Wednesday, February 2, 2011

Brand Management, Revisited

Happy Groundhog Day, everyone!

Now that the exchange of greetings pertaining to the World's Stupidest Holiday are complete, I'd like to revisit a topic I brought up last month: publisher branding and brand management.

As Andrew Wheeler brought up in the comments (and later in in his own blog post), it may not be in publishers' best interests to push their overarching corporate structure on consumers, but rather let their individual brands speak for themselves. And I quote:

I'd say your advice is exactly backwards: publishers need to understand the power of specific brands and strengthen the ones they have... This is exactly parallel to the way that SC Johnson isn't a brand, but Glade, Drano, Windex, Ziploc, and Raid are brands.

This is true! However, do we not all know (most likely via some sort of creepy post-hypnotic subliminal messaging) that S.C. Johnson is a family company? (Thanks, television!) Like MomCorp of Futurama fame, should publishers not maintain some hulking, terrifying presence in the consumer's brain? (I kid, but you get the idea.)

Andrew makes a good point, and so let me resolicit your opinions, fair readers.

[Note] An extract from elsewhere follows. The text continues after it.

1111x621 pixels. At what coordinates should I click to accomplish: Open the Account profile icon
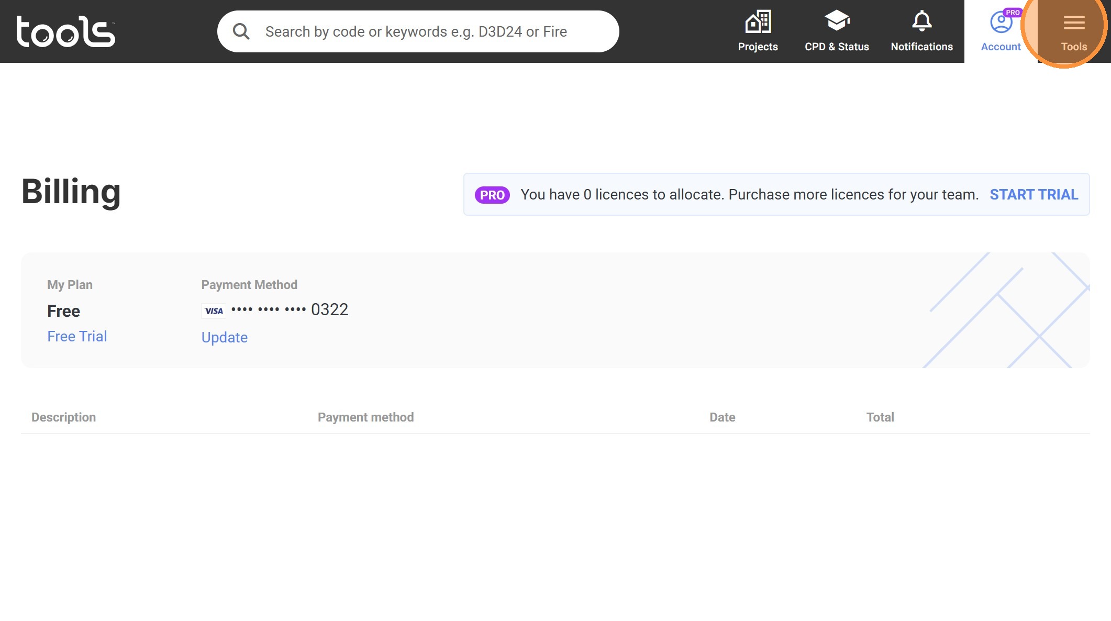(x=1001, y=23)
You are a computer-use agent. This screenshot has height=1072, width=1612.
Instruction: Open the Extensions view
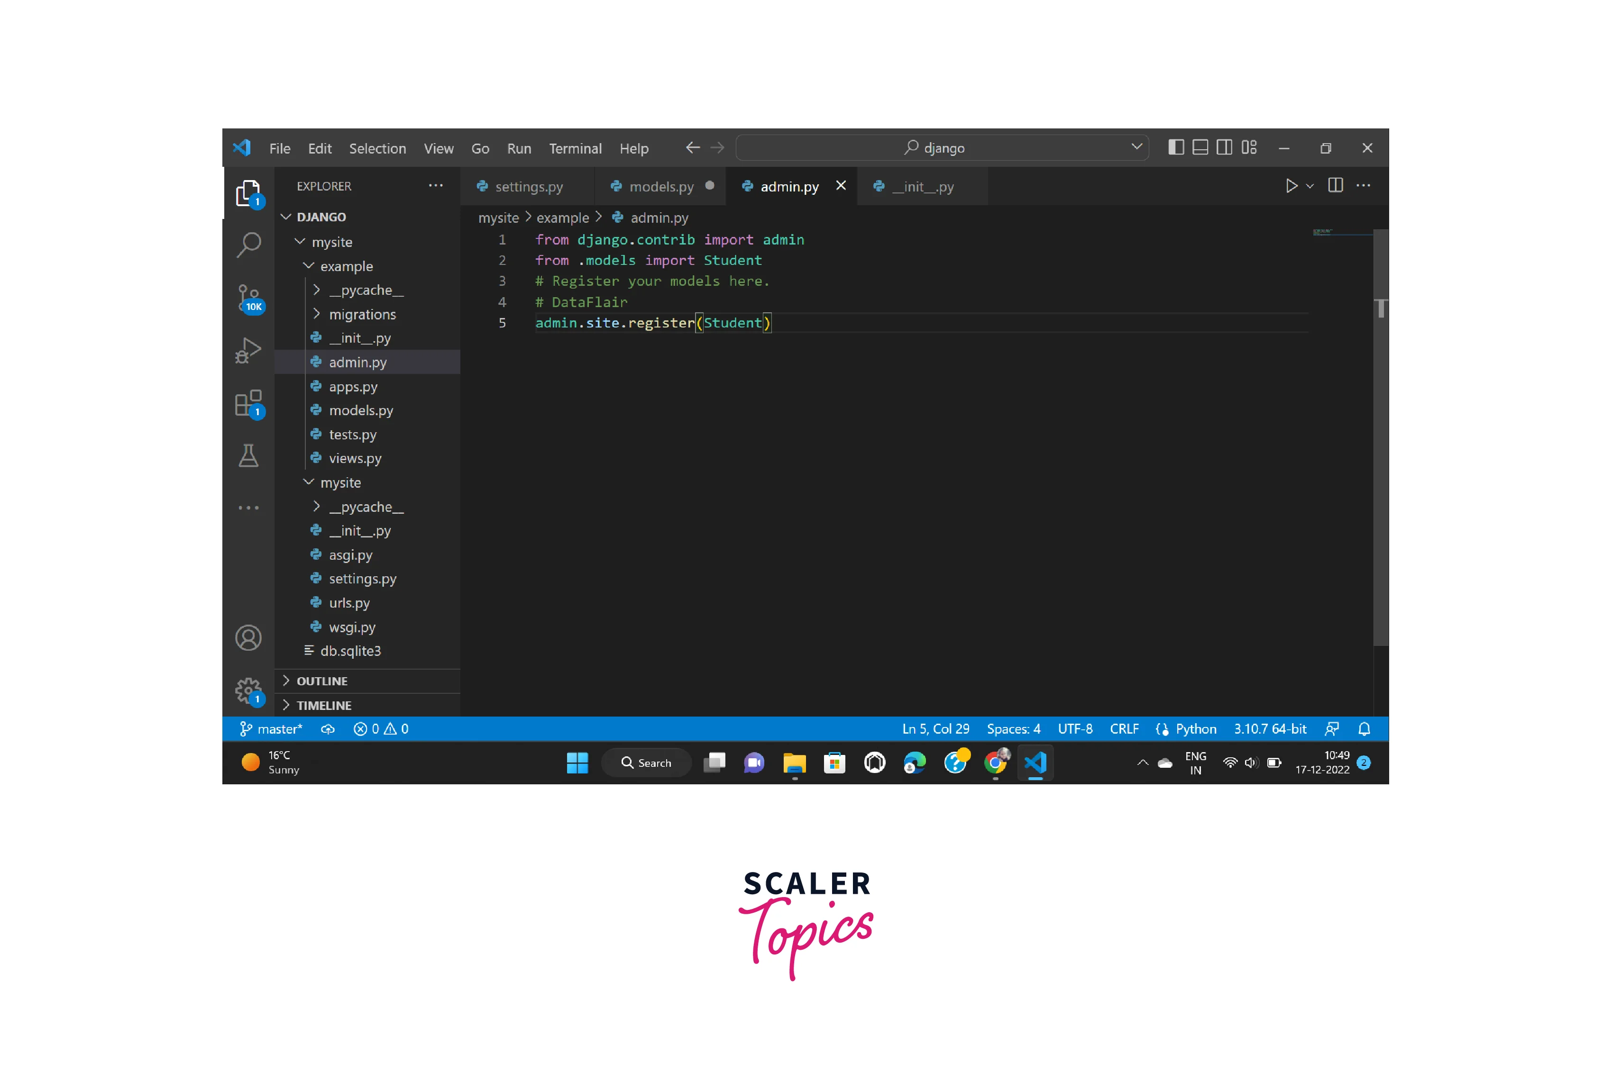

Should consumers not be made aware of the publisher's branding (e.g. Penguin Classics, Ace) as much as the author(s) in question? Granted, authors are the the primary brand because they're the ones attracting followings, producing content, &c, and liking one of their previous titles is generally a better indicator of whether you'll like a new title, but what of the début novelist? The gal or guy whose branding might, for the time being, rely exclusively on the house brand to which (s)he belongs?

Andrew may be right that our awareness of specific brands and imprints belonging to a larger publisher are more important than our consciousness of the publisher itself, but I think it's for precisely this reason that the "flagship" imprints to which Andrew points have lost their steam and vision over the past several years (the eponymous Penguin imprint and "Little Random" being prime examples).

The question, I suppose, is this: should the larger corporation brand itself as, in a sense, a creator of myriad brands (imprints), or should it stick to those specific imprints and not try to brand itself (vis-à-vis the "flagship" model)?